The luteal phase is the stretch of your cycle between ovulation and the start of your next period — typically lasting 10 to 16 days. It's named after the corpus luteum, the structure left behind by the ovarian follicle after it releases an egg.1
Most people know about their period and ovulation. But the luteal phase is where a huge number of cycle-related symptoms actually originate.
What happens during the luteal phase
After ovulation, the corpus luteum begins producing progesterone — the dominant hormone of this phase. Progesterone's primary job is to prepare the uterine lining for potential implantation.1
Here's the hormonal timeline:
- Days 1–5 post-ovulation: Progesterone rises steadily. You may feel relatively normal.
- Days 6–10 post-ovulation: Progesterone peaks. Many people experience increased appetite, slight bloating, and mild fatigue.
- Days 10–14 post-ovulation: If pregnancy hasn't occurred, the corpus luteum breaks down. Progesterone and estrogen plummet. This is when PMS symptoms intensify.
Why the luteal phase matters
It drives PMS symptoms
An estimated 47.8% of reproductive-age women worldwide experience PMS.2 Nearly all PMS symptoms — cramps, bloating, breast tenderness, mood swings, irritability, fatigue — are triggered by hormonal shifts in the luteal phase, particularly the withdrawal of progesterone and estrogen in the final days.
It affects your energy and performance
Research on athletic performance shows measurable differences across cycle phases. During the luteal phase:
- Core body temperature is elevated, increasing perceived exertion during exercise3
- VO2 max may be slightly reduced in some individuals3
- Recovery takes longer — HRV tends to be lower, indicating reduced parasympathetic activity4
This doesn't mean you can't exercise during the luteal phase. It means your baseline is different, and adjusting expectations can prevent frustration.
It determines cycle regularity
A short luteal phase (under 10 days, called luteal phase deficiency) can indicate insufficient progesterone production. This is clinically relevant for people trying to conceive, as the uterine lining may not develop enough for implantation.5
If your cycles are consistently irregular, the luteal phase is often where the instability originates.
How to identify your luteal phase
The luteal phase starts the day after ovulation. If you don't track ovulation directly, you can estimate it:
- Calendar method: Ovulation typically occurs about 14 days before your next period (not 14 days after the last one)

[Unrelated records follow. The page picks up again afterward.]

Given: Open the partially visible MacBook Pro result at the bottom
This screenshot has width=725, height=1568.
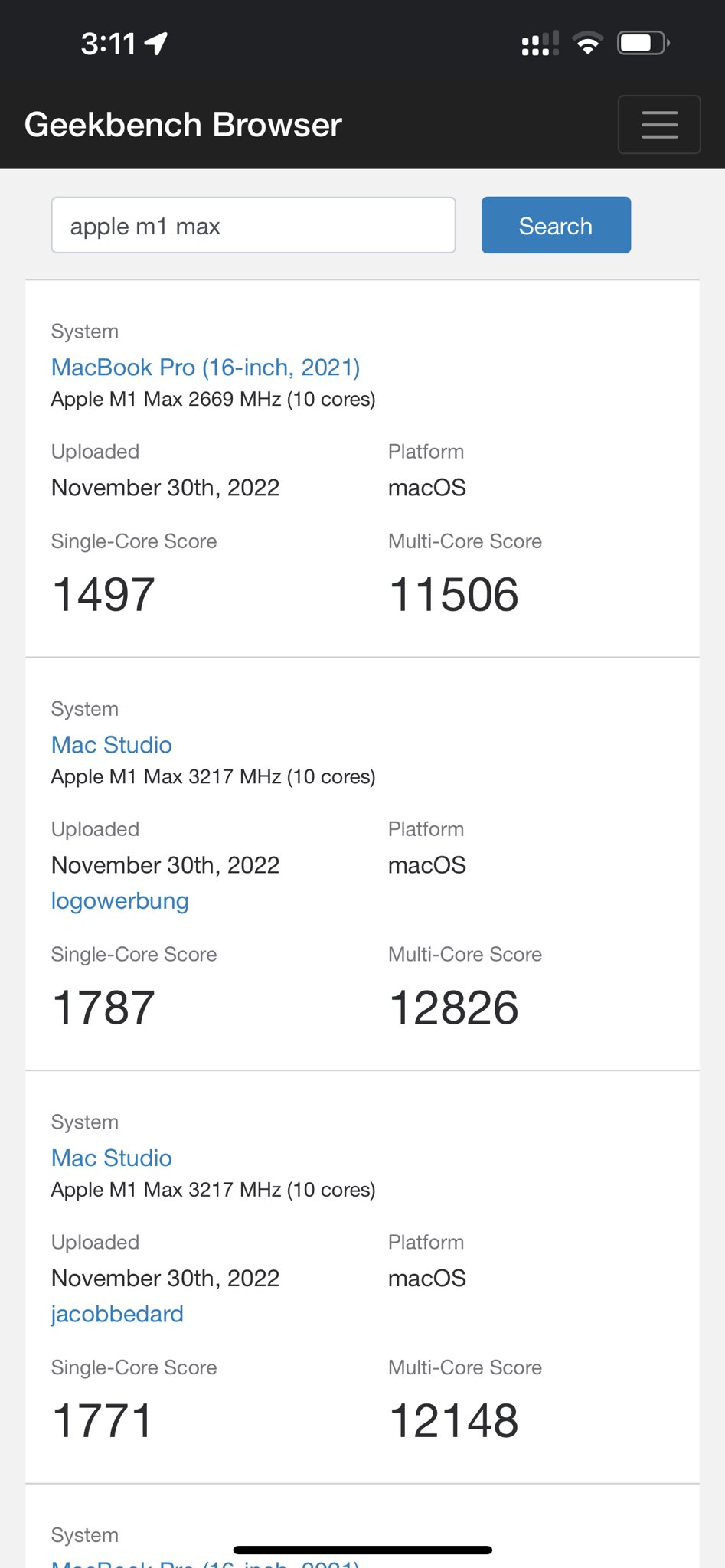Looking at the screenshot, I should click(x=205, y=1562).
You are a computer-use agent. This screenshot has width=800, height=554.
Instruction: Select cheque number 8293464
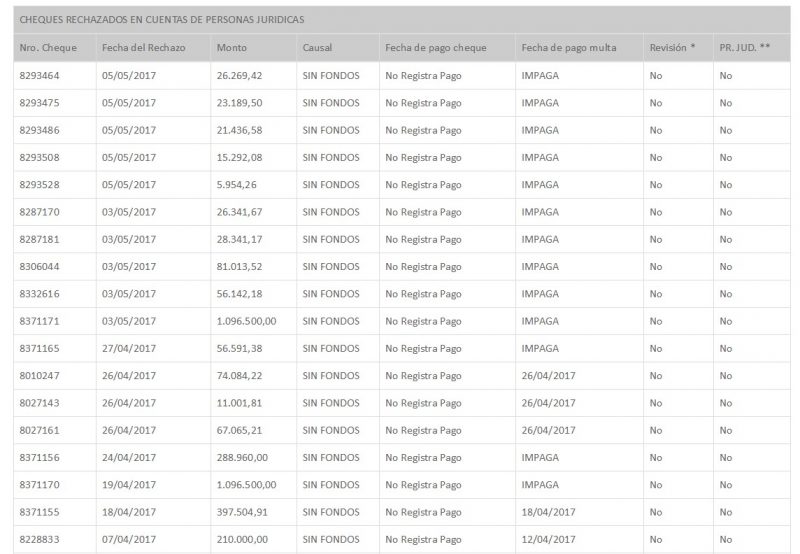[39, 75]
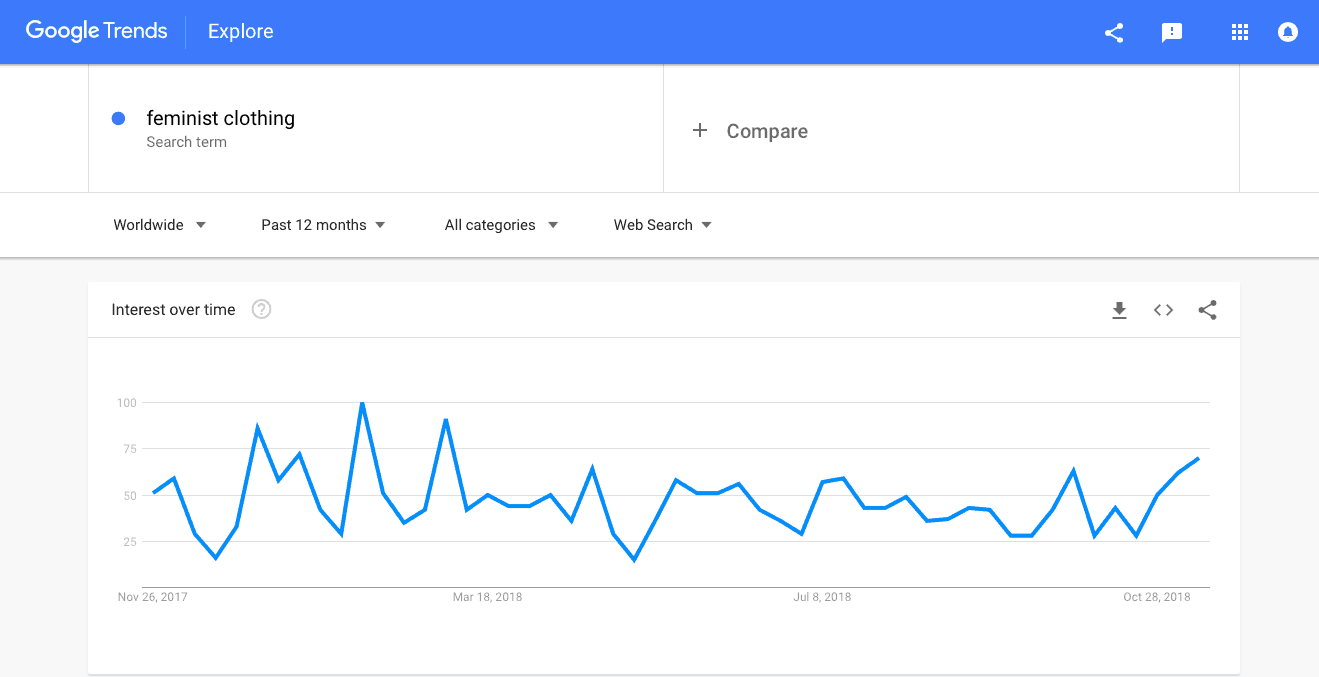Click the blue dot next to feminist clothing

[x=118, y=118]
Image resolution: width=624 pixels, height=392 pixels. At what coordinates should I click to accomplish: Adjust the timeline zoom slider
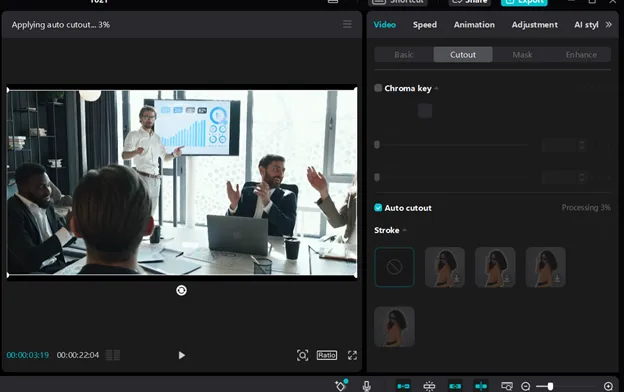tap(550, 386)
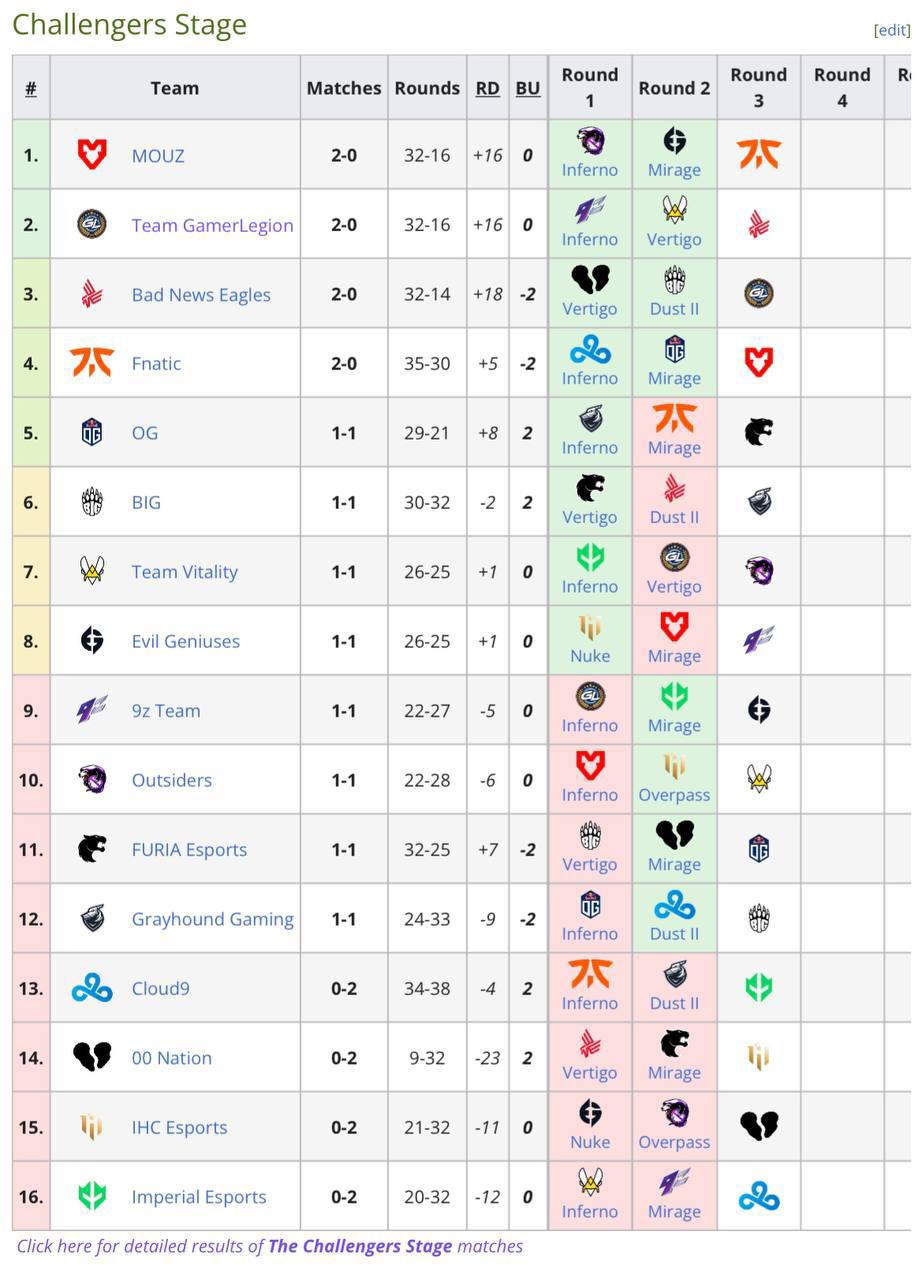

- Basal body temperature (BBT): A sustained temperature rise of ~0.3°C after ovulation confirms the luteal phase has begun6
- Wrist temperature (Apple Watch): The same thermal shift is detectable from wrist-worn sensors, making it accessible without daily oral temperature checks
What the biometric data shows
If you wear an Apple Watch, several signals shift during the luteal phase:
- Wrist temperature rises and stays elevated until just before menstruation
- HRV drops — your nervous system is under more load
- Resting heart rate increases by a few beats per minute
These aren't symptoms to worry about — they're expected phase markers. Tracking them over multiple cycles makes the pattern unmistakable.
The bottom line
The luteal phase isn't just "the time before your period." It's a distinct hormonal environment that affects your energy, mood, sleep, and recovery. Understanding it is the first step to working with your cycle instead of against it.
References
- Reed BG, Carr BR. The Normal Menstrual Cycle and the Control of Ovulation. In: Endotext. South Dartmouth (MA): MDText.com; 2018.
- Direkvand-Moghadam A, et al. Epidemiology of premenstrual syndrome (PMS) — a systematic review and meta-analysis study. Journal of Clinical and Diagnostic Research. 2014;8(2):106-109.
- McNulty KL, et al. The effects of menstrual cycle phase on exercise performance in eumenorrheic women: a systematic review and meta-analysis. Sports Medicine. 2020;50:1813-1827.
- Brar TK, et al. Effect of different phases of menstrual cycle on heart rate variability. Journal of Clinical and Diagnostic Research. 2015;9(10):CC01-CC04.
- Practice Committee of the American Society for Reproductive Medicine. Current clinical irrelevance of luteal phase deficiency: a committee opinion. Fertility and Sterility. 2015;103(4):e27-e32.
- Su HW, et al. Detection of ovulation, a review of currently available methods. Bioengineering & Translational Medicine. 2017;2(3):238-246.